(Work instruction): Pictures do not belong in the copy. Write out exactly the lines from the one containing "This screenshot has height=805, width=1263." through the end of the data.

(Stored records)
▼▼▼
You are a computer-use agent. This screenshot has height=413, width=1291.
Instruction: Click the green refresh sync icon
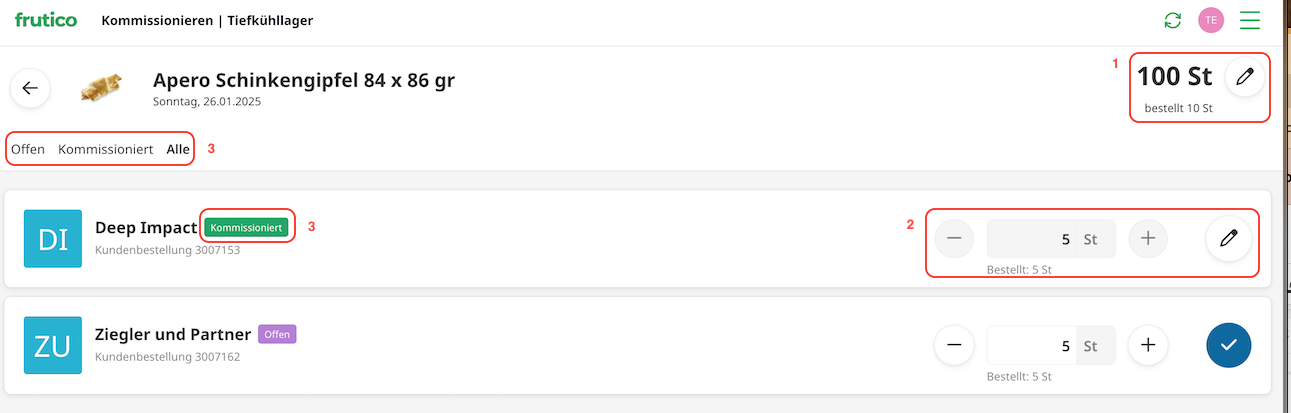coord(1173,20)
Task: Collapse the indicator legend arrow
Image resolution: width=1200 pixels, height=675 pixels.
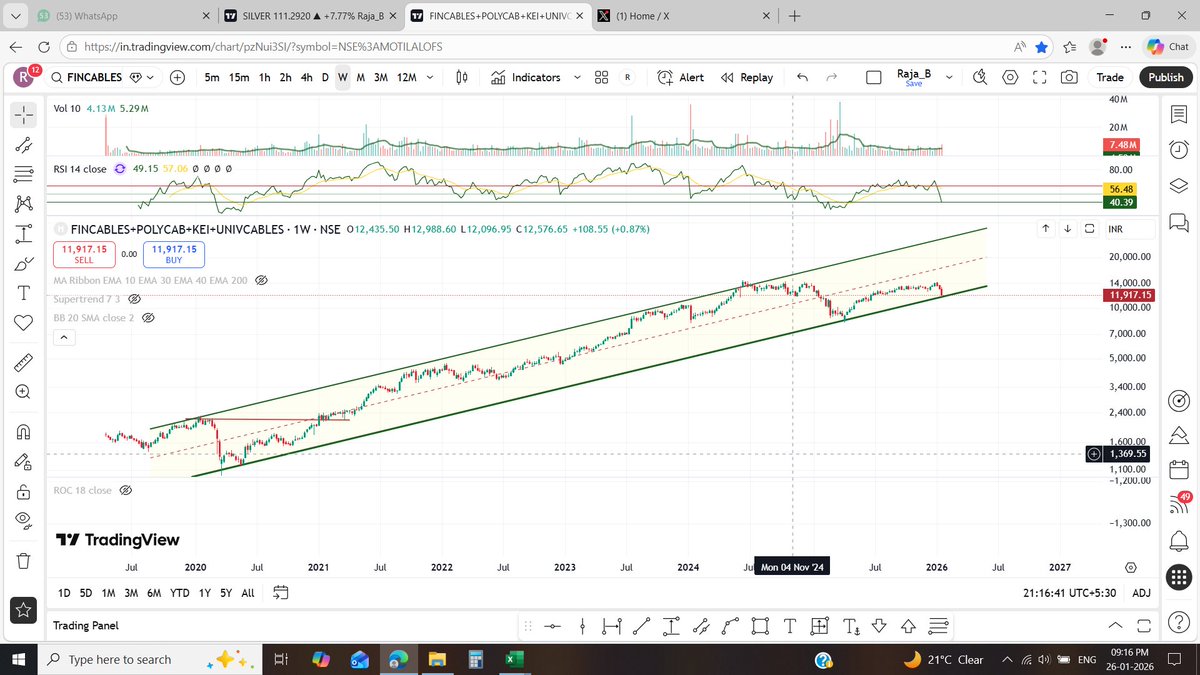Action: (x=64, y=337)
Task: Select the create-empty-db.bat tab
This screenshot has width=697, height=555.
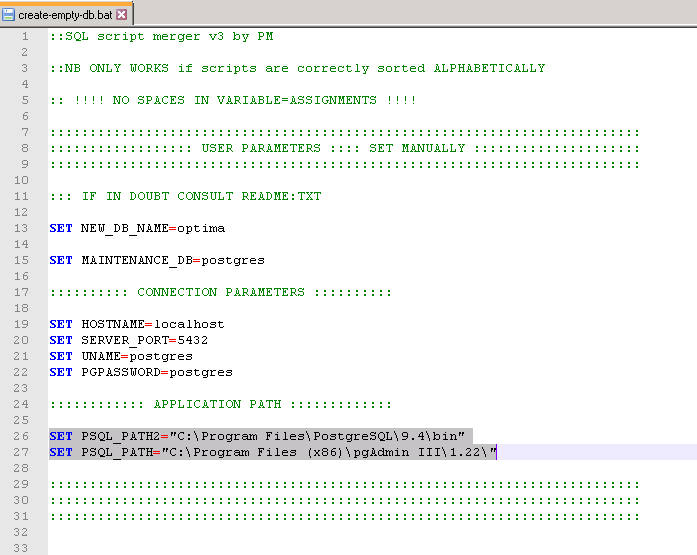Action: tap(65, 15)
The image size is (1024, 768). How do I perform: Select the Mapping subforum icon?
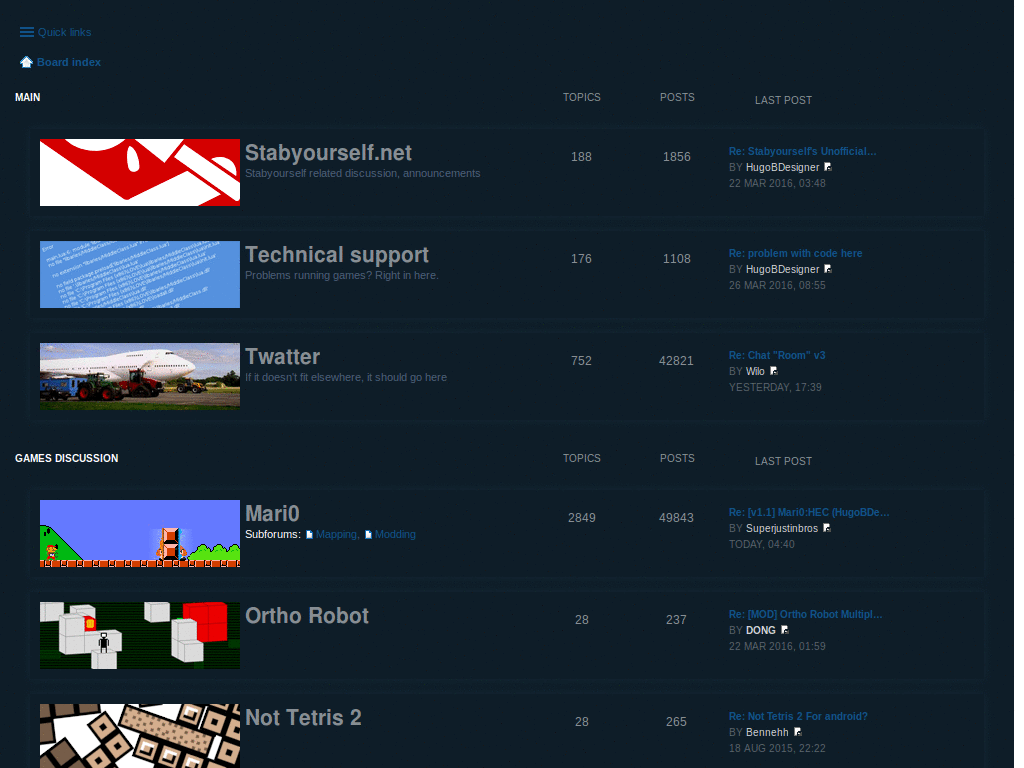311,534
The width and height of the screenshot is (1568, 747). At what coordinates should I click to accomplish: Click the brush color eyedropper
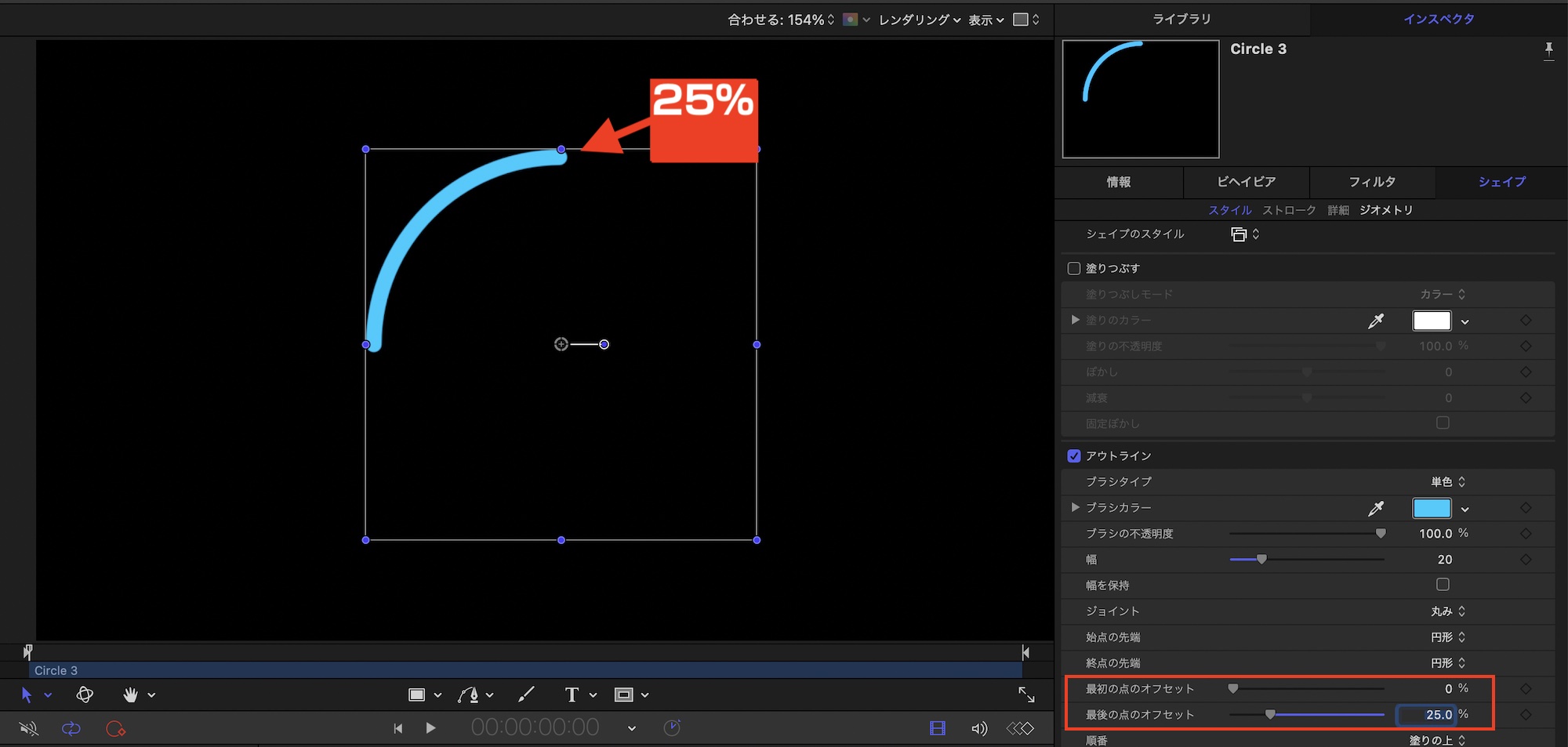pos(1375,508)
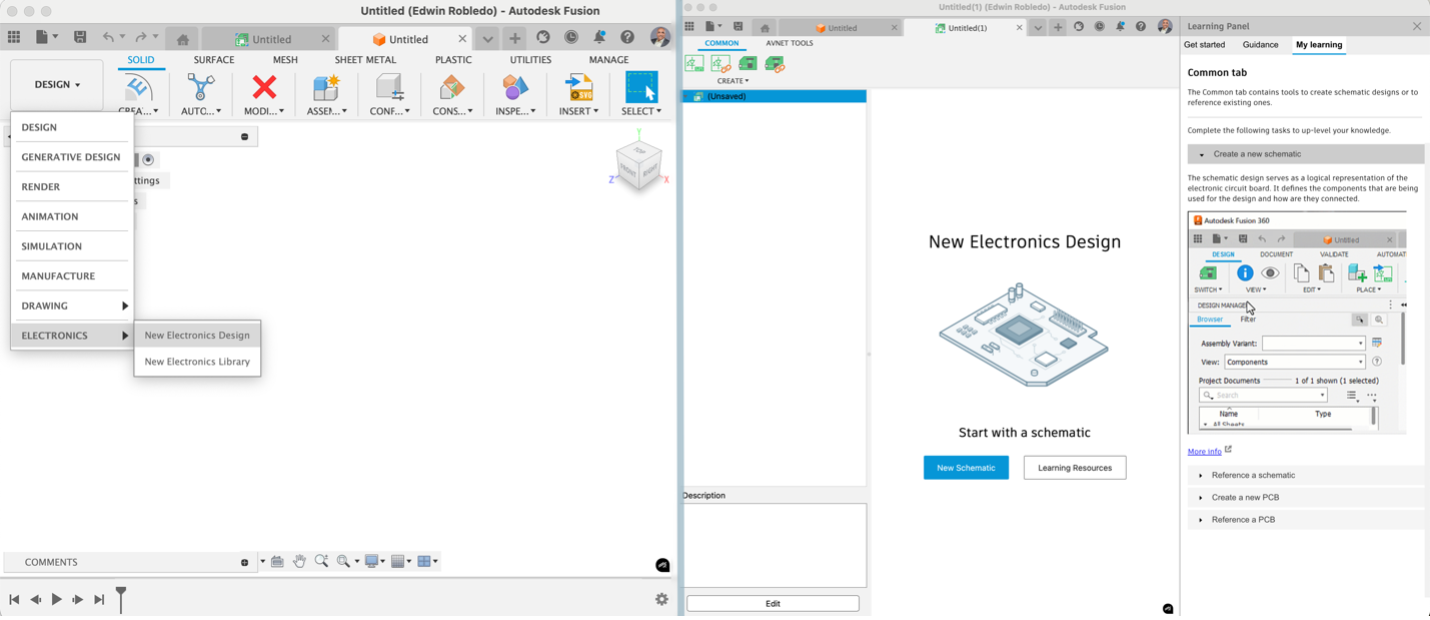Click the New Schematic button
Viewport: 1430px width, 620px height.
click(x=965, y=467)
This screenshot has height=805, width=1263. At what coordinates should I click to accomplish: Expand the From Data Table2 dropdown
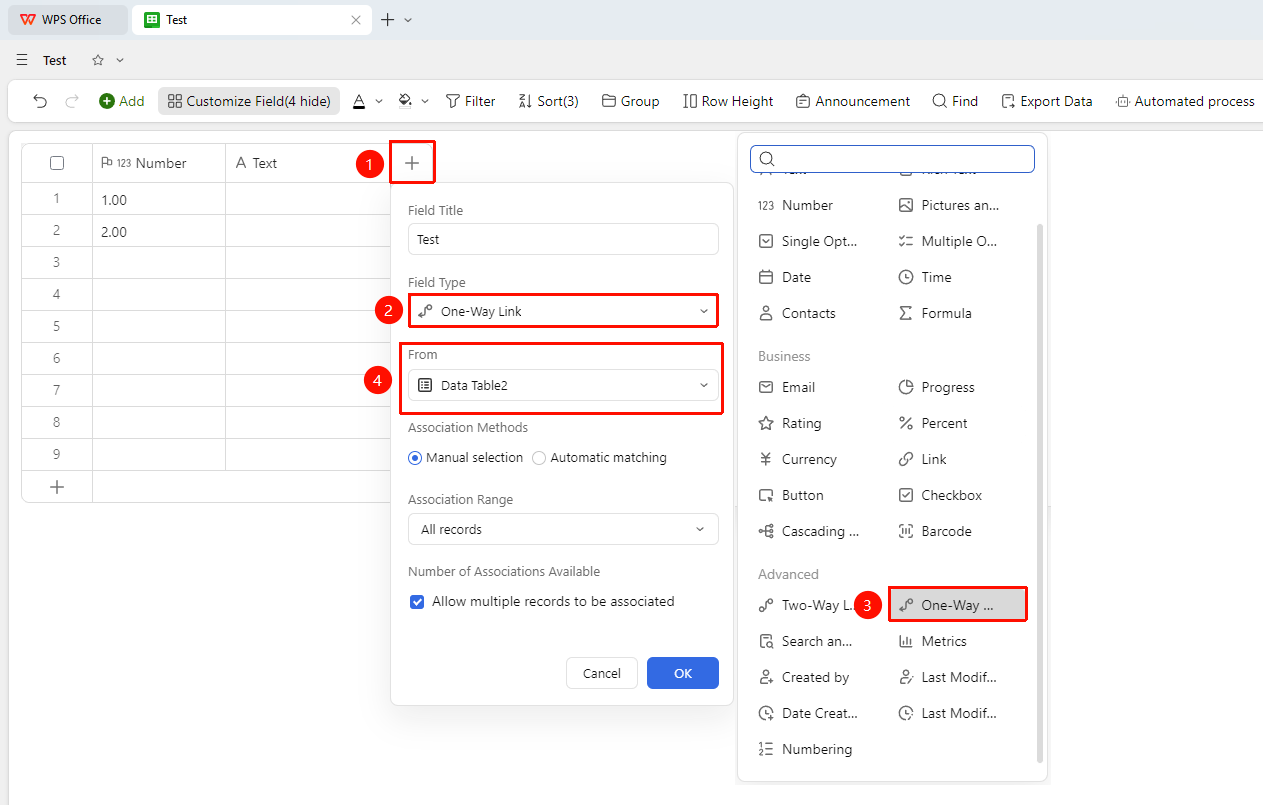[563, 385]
▲▲▲
(Exercise answer):
This screenshot has height=805, width=1263. At what coordinates should I click to accomplish: Expand the From Data Table2 dropdown
[563, 385]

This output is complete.